Inside Captain Marvel's Long, 'Tough' Road to 'Avengers: Endgame' (Exclusive)
By John Boone
Courtesy of Marvel Studios
Avengers: Endgame is an end to Marvel's cinematic universe as we know it, the 22nd film in a series of interconnected films that will serve as a swan song for a number of heroes fans have followed over the last decade. Filming of the movie also marked the official introduction of Carol Danvers into this universe, as Brie Larson actually wrapped Endgame in 2017 before shooting began on her solo film in early 2018.
"We did have the fortunate side of working with Brie first. So, it was a learning process of getting to understand the character in this movie before she jumped to theirs," producer Trinh Tran tells ET. "It was a very interesting experience, because she came in and saw all these characters and it's like, 'OK! The Avengers, Hello,' before doing her solo movie."
There is an alternate timeline that saw Captain Marvel onscreen as early as 2012. (Joss Whedon wanted to include her in a cameo in Age of Ultron.) In actuality, Kevin Feige wouldn't announce her solo film until 2014, slated for a 2018 release date. Her inclusion in Infinity War - Part II, as it was known at the time, was committed to the page the following year: Writers Christopher Markus and Stephen McFeely, while on set of Civil War, began breaking the story for Infinity War and Endgame, which were conceived and outlined together and then written and filmed back-to-back.
When the team slotted her into their plans for Endgame, there was no Captain Marvel script to consult as they wrote the character. "When we started this there was nothing for nothing," McFeely recalls. "A lot of this was predictive, where it's like, "Let's hope this chimes with the character a bit," Markus adds.
"It was up to Brie to start a character years and years after she was going to play the character for the first time," McFeely says. "I have a lot of sympathy for her. That's a tough acting job, to get in your head real fast."
Ultimately, the team trusted in "the Marvel machine," that audiences would fall for Carol in her solo film and be that much more excited when she joined up with Earth's mightiest heroes.
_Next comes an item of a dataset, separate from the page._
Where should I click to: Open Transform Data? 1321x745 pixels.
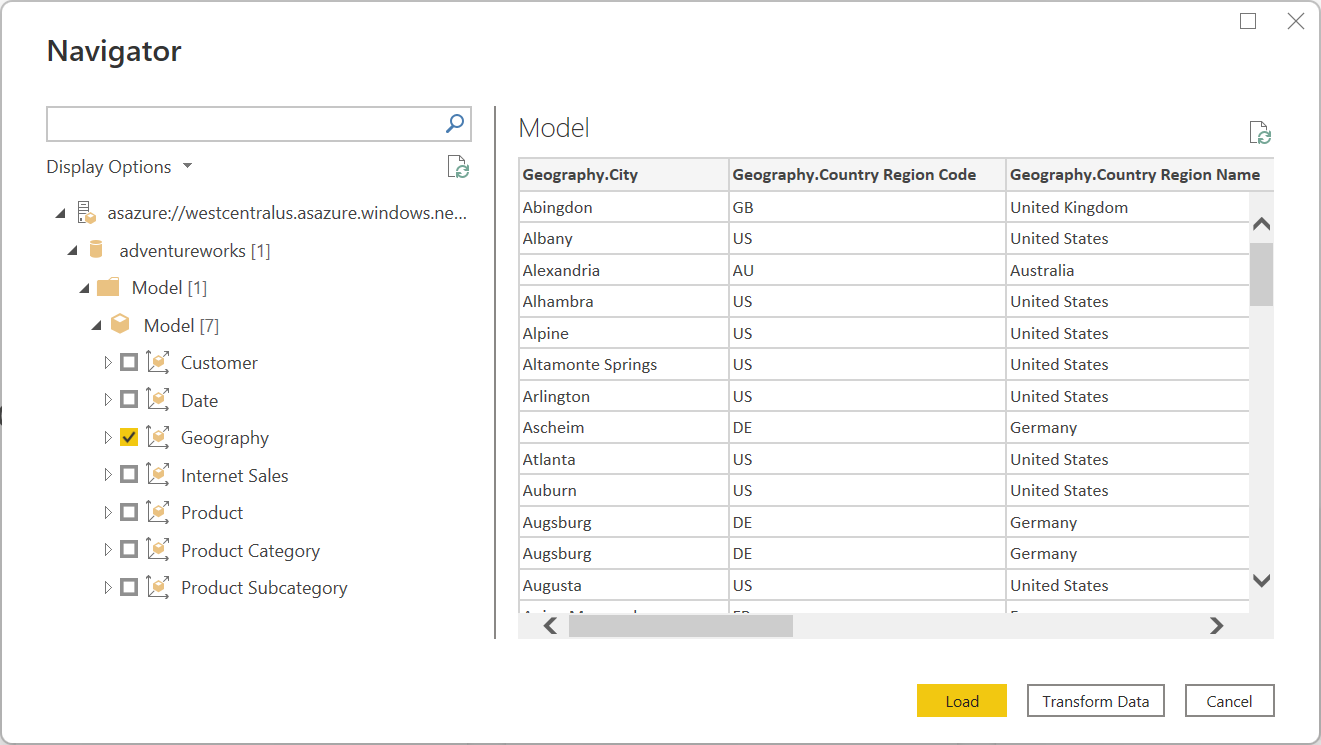pos(1095,700)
And though Endgame may have been the learning experience by which Larson and her Captain Marvel directors (Anna Boden and Ryan Fleck, who were on set for Larson's first day) honed in on the look and voice of the character, the Carol we see in Endgame should be one that her fans recognize.
"It's making sure the other team is aware of what we're doing, as well as vice versa. Communication was very important between both teams, so that the character stays in the same path that we wanted her to go in," Tran explains. "We definitely worked closely with the Captain Marvel team to make sure there's a consistency in that character as well."
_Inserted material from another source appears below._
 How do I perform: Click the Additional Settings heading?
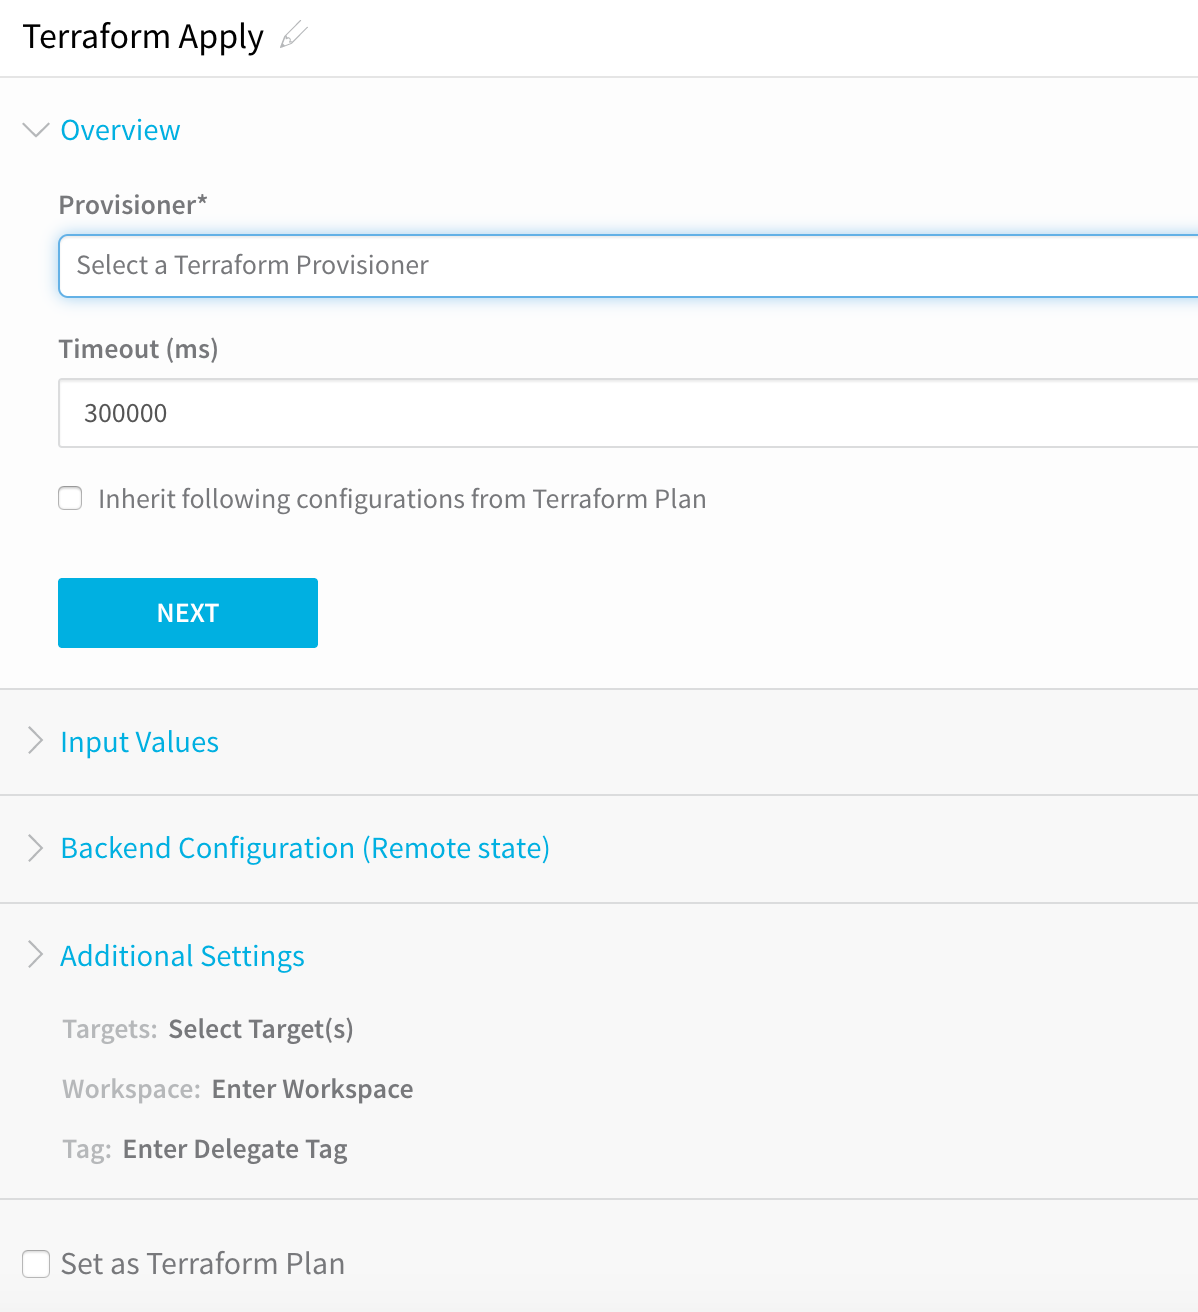pyautogui.click(x=183, y=956)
McFeely puts it more bluntly, "It's not a different person. It's not like she got hit in the head or anything."
Viewers saw a glimpse of Carol's first interactions with the Avengers in the end-credits scene of Captain Marvel, a sequence that was shot by the Russo Brothers during production of Endgame and which Tran asserts was always intended to be the stringer of that film, as opposed to something plucked from their film later on in the process.
"We specifically came up with that scene knowing that that's what we wanted to tell," Tran says. "We wanted to know exactly where that was going to lead to this particular movie. That is supposed to be the tease to how she was going to appear here."
Carol joins the team at a particularly exciting time. Though no one will comment on which other characters she shares scenes with (even Chris Hemsworth's Thor, who Carol appears with in the trailer, prompts Tran to laugh, "Was what you saw real? I'm not sure!") the first female hero to headline her own film joins a roster that boasts significantly more women than the first Avengers outing.
"Look at that," Tran smiles, looking to an Endgame poster. "Me, personally, I am so happy to see more woman representation up there. It is very important to me because starting at Marvel over 10 years ago, there would be days where I'm sitting there and everybody is male and I'm in there going, 'What am I doing here? This is crazy!' You know, Scarlett [Johansson] was the same way on the first Avengers. She was the only female in that group. To be able to open those doors and allow more women in is, to me, a dream come true."
"I think diversity is so important, especially going forward, and I'm so happy that Captain Marvel is out there, finally," the producer adds, explaining that the success of Black Panther and Captain Marvel has affirmed Marvel's belief that moviegoers will embrace stories told from different perspectives and has encouraged the studio to continue to do so. "Because there are so many characters left in Marvel that we haven't explored, so why not?"